What to produce: Copy every entry below line for line, without changing a character, and leave out the pictures.

Listed records:
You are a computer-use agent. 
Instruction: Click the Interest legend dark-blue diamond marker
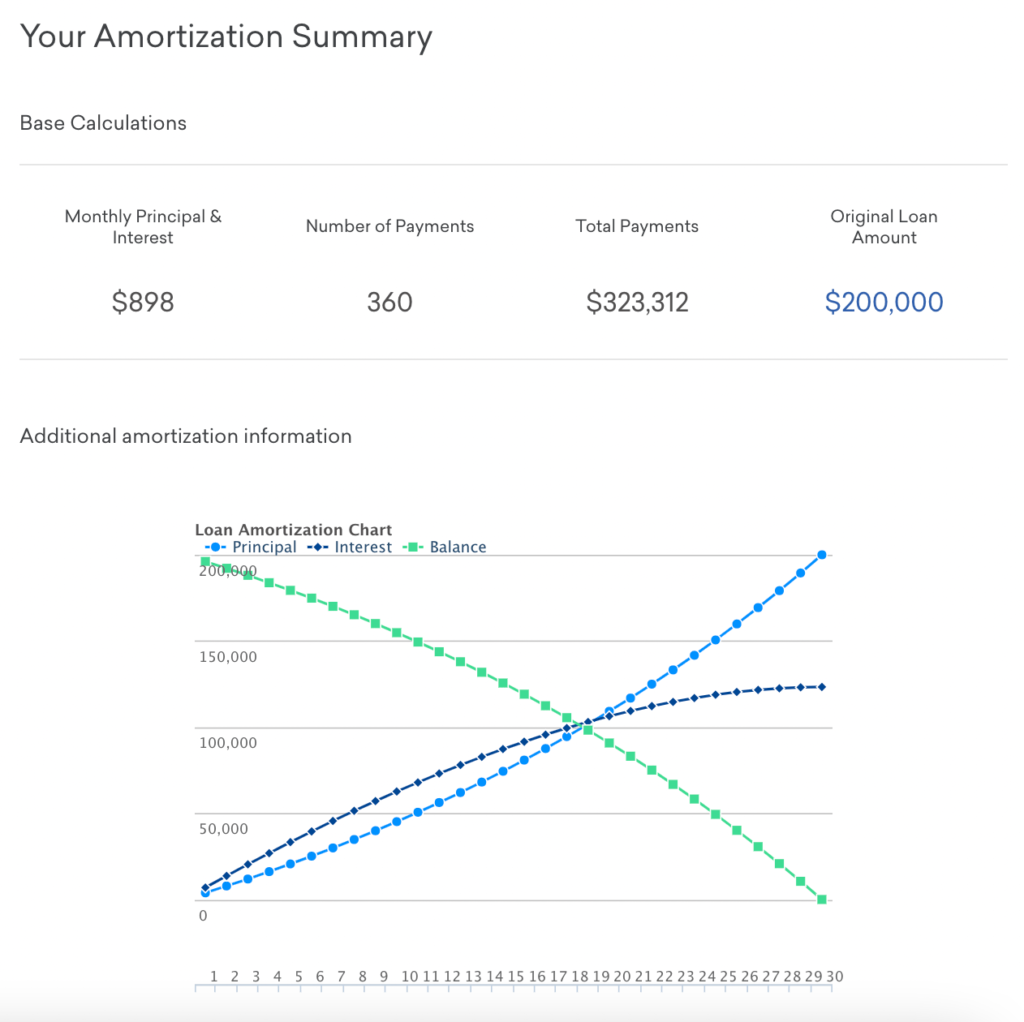319,547
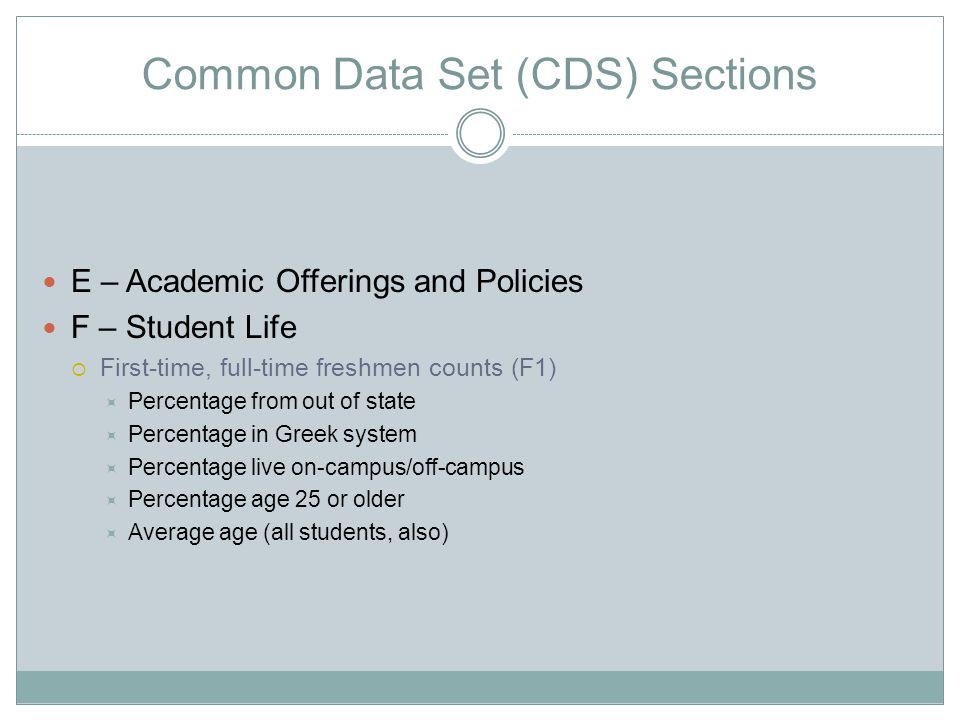The image size is (960, 720).
Task: Select the F – Student Life line
Action: pos(184,327)
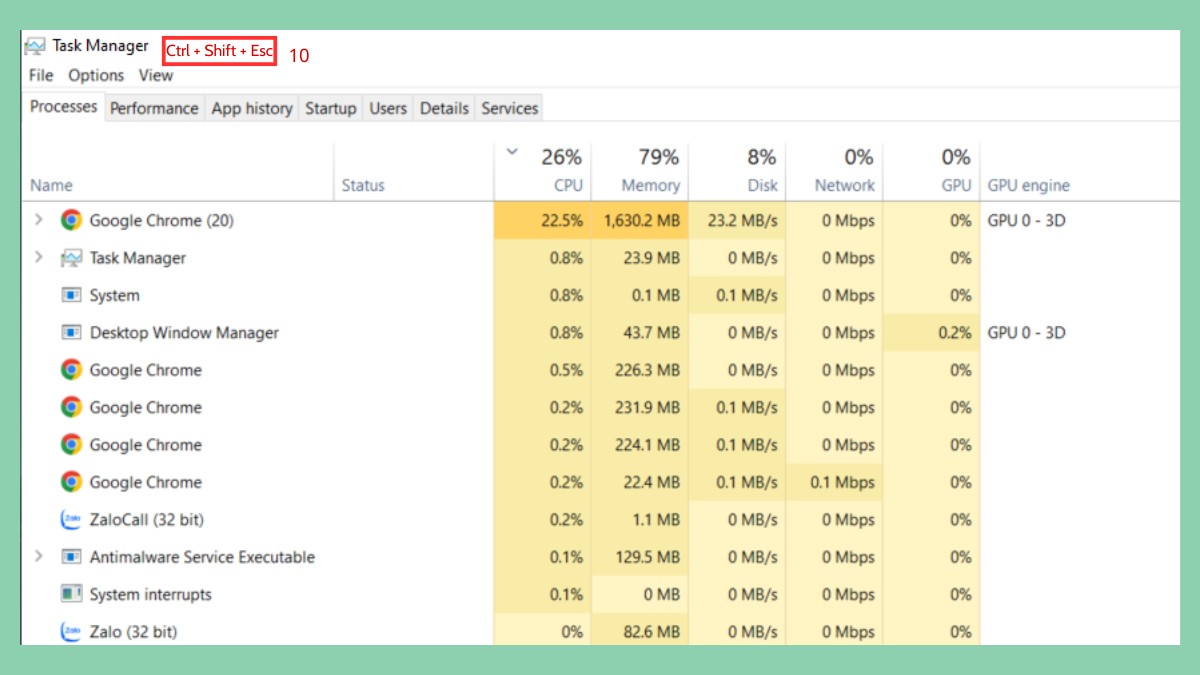
Task: Open the Options menu
Action: pyautogui.click(x=95, y=75)
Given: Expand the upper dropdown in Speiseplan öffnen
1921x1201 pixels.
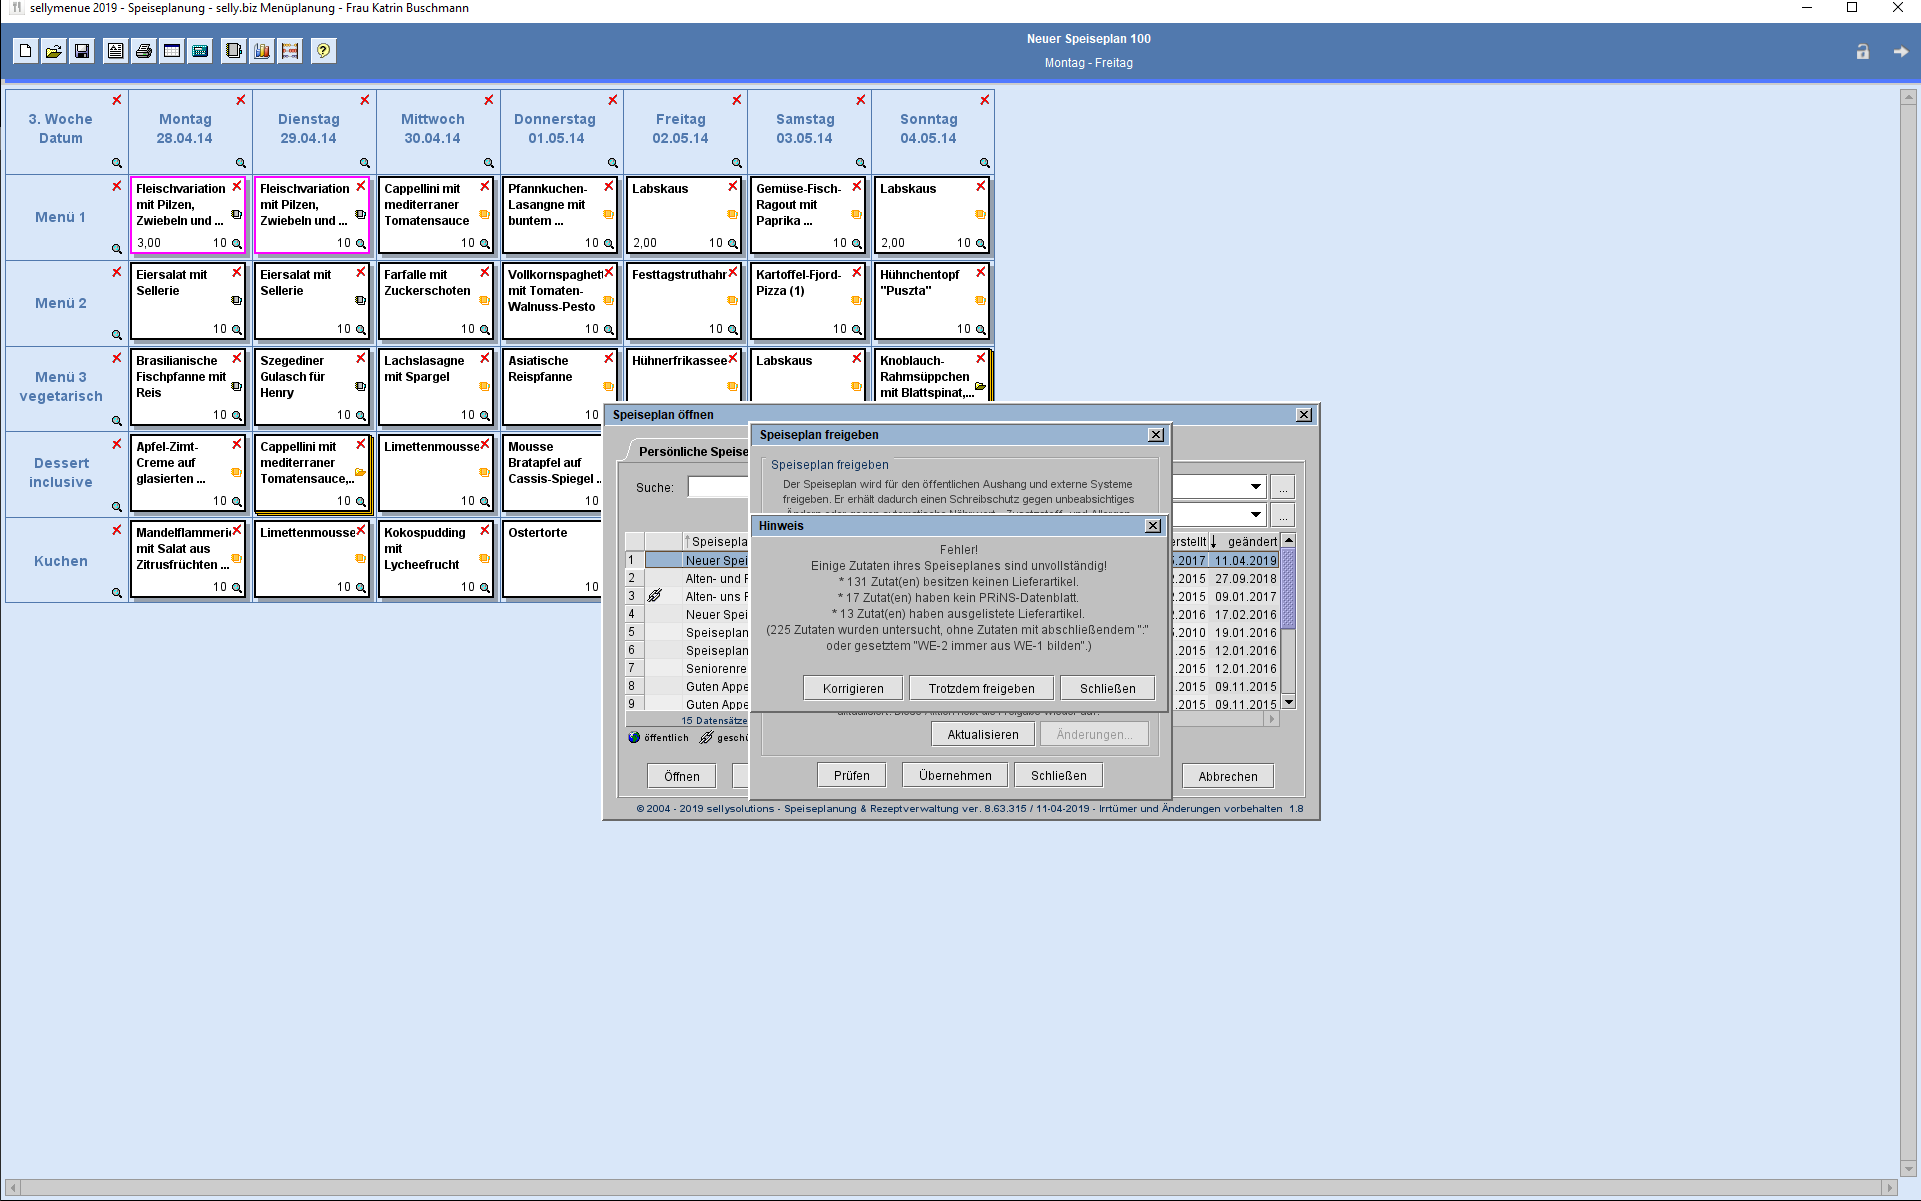Looking at the screenshot, I should point(1255,487).
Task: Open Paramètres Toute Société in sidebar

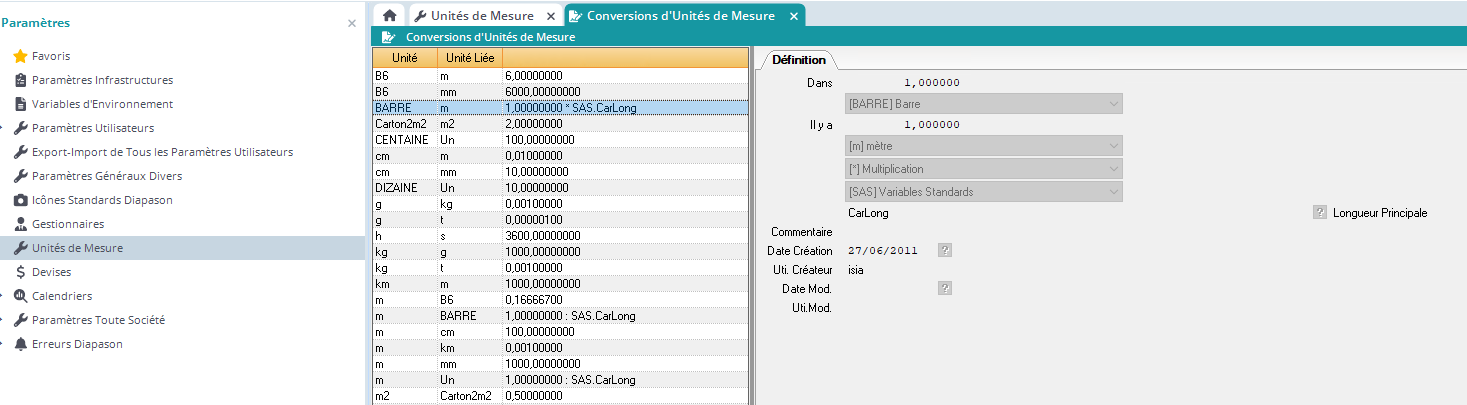Action: (x=98, y=320)
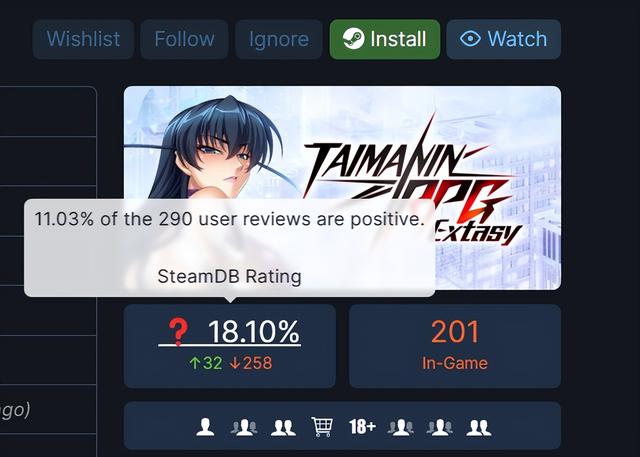Toggle Ignore for this game
This screenshot has height=457, width=640.
tap(279, 39)
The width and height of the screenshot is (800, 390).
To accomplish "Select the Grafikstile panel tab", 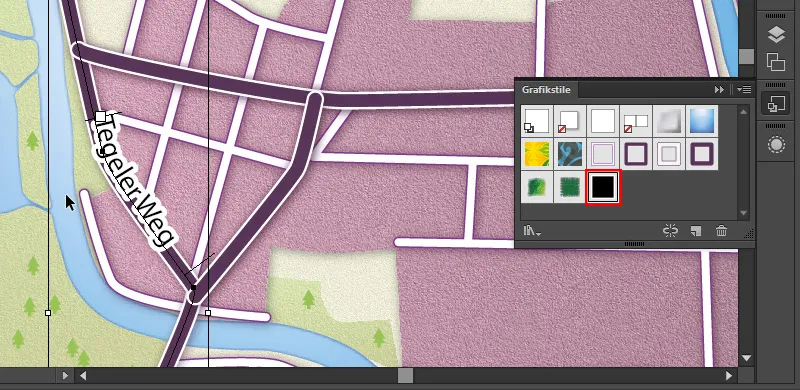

Exercise response:
You are a computer-use agent. 
Instruction: Click the Interest legend dark-blue diamond marker
319,547
The image size is (960, 720).
Task: Select the F – Student Life line
Action: pos(184,327)
Task: Open the Options menu
Action: pyautogui.click(x=95, y=75)
Given: Expand the upper dropdown in Speiseplan öffnen
1921x1201 pixels.
Looking at the screenshot, I should point(1255,487).
Task: Open Paramètres Toute Société in sidebar

Action: (x=98, y=320)
Toggle Ignore for this game
This screenshot has height=457, width=640.
tap(279, 39)
The width and height of the screenshot is (800, 390).
To accomplish "Select the Grafikstile panel tab", 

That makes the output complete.